Entities may apply the amendments in this ASU either (a) prospectively to all awards granted or modified after the effective date or (b) retrospectively to all awards with performance targets that are outstanding as of the beginning of the earliest annual period presented in the financial statements and to all new or modified awards thereafter. If retrospective transition is adopted, the cumulative effect of applying this Update as of the beginning of the earliest annual period presented in the financial statements should be recognized as an adjustment to the opening retained earnings balance at that date. Additionally, if retrospective transition is adopted, an entity may use hindsight in measuring and recognizing the compensation cost.

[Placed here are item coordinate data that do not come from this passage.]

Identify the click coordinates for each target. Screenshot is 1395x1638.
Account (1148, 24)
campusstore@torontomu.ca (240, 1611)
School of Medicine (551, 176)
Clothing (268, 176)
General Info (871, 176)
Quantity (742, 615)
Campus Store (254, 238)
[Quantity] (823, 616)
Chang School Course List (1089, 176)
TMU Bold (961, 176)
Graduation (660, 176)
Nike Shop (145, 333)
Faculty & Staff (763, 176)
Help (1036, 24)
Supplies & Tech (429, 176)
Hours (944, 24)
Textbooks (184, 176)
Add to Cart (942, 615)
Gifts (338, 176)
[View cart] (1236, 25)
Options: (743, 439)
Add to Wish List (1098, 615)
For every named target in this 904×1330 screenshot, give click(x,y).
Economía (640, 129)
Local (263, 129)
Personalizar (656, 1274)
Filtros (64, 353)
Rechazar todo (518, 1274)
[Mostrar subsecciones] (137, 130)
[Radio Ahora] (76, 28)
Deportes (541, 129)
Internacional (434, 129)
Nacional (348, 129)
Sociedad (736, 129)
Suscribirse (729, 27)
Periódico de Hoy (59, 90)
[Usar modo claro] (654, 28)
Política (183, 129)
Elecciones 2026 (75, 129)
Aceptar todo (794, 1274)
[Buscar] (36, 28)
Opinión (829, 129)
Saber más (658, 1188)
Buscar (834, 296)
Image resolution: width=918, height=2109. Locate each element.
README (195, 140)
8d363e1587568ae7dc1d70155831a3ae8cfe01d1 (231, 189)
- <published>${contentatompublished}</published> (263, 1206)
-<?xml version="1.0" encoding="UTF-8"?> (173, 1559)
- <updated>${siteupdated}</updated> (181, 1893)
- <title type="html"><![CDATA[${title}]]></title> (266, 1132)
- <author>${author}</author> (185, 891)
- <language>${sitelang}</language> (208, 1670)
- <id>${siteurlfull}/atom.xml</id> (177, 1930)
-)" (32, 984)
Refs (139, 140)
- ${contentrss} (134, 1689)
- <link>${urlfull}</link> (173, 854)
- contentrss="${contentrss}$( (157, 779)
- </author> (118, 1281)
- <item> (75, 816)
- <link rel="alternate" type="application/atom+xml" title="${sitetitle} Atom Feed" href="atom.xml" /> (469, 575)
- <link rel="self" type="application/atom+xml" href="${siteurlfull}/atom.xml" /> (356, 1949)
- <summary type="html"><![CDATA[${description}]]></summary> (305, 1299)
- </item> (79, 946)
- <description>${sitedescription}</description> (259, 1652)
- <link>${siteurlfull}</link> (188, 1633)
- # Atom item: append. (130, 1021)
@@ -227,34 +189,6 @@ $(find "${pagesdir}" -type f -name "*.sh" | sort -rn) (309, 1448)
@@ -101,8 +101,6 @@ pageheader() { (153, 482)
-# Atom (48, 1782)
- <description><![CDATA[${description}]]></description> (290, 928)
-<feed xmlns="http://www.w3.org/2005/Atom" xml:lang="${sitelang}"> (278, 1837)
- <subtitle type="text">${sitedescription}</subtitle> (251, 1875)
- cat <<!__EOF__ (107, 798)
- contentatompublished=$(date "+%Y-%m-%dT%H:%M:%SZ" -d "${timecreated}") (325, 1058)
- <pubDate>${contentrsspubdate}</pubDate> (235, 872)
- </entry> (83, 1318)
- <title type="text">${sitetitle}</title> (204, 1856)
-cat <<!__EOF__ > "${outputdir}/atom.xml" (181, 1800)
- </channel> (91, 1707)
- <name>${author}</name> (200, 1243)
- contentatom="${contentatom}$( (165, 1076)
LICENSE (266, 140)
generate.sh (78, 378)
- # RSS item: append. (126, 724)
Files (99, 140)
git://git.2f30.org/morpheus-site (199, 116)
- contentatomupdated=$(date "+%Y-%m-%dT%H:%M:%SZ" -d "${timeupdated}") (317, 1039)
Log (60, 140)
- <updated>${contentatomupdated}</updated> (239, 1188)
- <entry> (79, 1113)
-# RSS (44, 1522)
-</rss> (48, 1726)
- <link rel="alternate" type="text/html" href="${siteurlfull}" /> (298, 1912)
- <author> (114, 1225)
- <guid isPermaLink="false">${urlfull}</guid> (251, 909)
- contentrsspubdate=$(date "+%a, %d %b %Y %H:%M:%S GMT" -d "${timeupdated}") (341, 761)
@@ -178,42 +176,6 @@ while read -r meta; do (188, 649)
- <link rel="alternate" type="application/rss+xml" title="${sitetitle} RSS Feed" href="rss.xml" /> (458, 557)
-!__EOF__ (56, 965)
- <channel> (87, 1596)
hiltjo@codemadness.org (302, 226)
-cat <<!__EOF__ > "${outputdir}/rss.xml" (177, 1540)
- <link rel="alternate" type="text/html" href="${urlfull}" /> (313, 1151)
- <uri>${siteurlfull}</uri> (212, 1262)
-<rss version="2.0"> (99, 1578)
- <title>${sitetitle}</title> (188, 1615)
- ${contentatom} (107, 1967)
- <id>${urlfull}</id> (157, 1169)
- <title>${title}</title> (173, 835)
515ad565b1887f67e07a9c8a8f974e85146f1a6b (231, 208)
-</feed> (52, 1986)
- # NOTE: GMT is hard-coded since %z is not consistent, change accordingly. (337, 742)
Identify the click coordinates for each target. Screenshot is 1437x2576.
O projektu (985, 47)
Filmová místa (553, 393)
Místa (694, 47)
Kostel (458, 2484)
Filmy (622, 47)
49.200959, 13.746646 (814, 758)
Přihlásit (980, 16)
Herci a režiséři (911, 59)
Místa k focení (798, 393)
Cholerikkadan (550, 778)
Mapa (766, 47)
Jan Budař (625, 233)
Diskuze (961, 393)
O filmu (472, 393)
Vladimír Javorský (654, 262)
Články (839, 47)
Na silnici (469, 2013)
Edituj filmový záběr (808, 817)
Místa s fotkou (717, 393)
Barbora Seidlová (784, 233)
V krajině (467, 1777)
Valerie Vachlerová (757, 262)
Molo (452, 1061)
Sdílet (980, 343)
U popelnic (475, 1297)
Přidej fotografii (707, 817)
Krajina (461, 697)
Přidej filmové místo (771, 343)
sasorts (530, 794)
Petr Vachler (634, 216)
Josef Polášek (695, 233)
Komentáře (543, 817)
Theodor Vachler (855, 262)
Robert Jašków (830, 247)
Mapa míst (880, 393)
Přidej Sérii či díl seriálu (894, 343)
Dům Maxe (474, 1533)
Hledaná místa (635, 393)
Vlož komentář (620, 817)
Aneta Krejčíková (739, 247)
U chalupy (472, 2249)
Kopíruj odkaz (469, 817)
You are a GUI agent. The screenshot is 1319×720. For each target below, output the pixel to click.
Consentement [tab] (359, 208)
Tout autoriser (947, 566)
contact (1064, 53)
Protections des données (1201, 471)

The Company is currently reviewing the provisions of this ASU to determine if there will be any impact on its results of operations, cash flows or financial condition. 

In July 2013, the FASB issued ASU 2013-11, “Presentation of an Unrecognized Tax Benefit When a Net Operating Loss carryforward, a Similar Tax Loss, or a Tax Credit Carryforward Exists”. This amendment requires entities to present an unrecognized tax benefit or a portion of an unrecognized tax benefit, as a reduction to a deferred tax asset for a net operating loss carryforward or a similar tax loss or a tax credit carryforward, unless certain conditions exist. This guidance is effective prospectively for annual reporting periods (and the interim periods within) beginning after December 15, 2013. Early adoption and retrospective application are permitted. We expect to adopt this guidance effective July 2014.  We are currently assessing the potential impact, if any the adoption of ASU 2013-11 may have on our consolidated financial statements.

In March 2013, the FASB issued ASU 2013-05, “Foreign Currency Matters” (Topic 830) which provides guidance on a parent’s accounting for the cumulative translation adjustment upon de-recognition of a subsidiary or group of assets within a foreign entity.  This new guidance requires that the parent release any related cumulative translation adjustment into net income only if the sale or transfer results in the complete or substantially complete liquidation of the foreign entity in which the subsidiary or group of assets had resided.  The new guidance will be effective for us beginning July 1, 2014.  We are currently assessing the potential impact, if any, the adoption of ASU 2013-05 may have on our consolidated financial statements.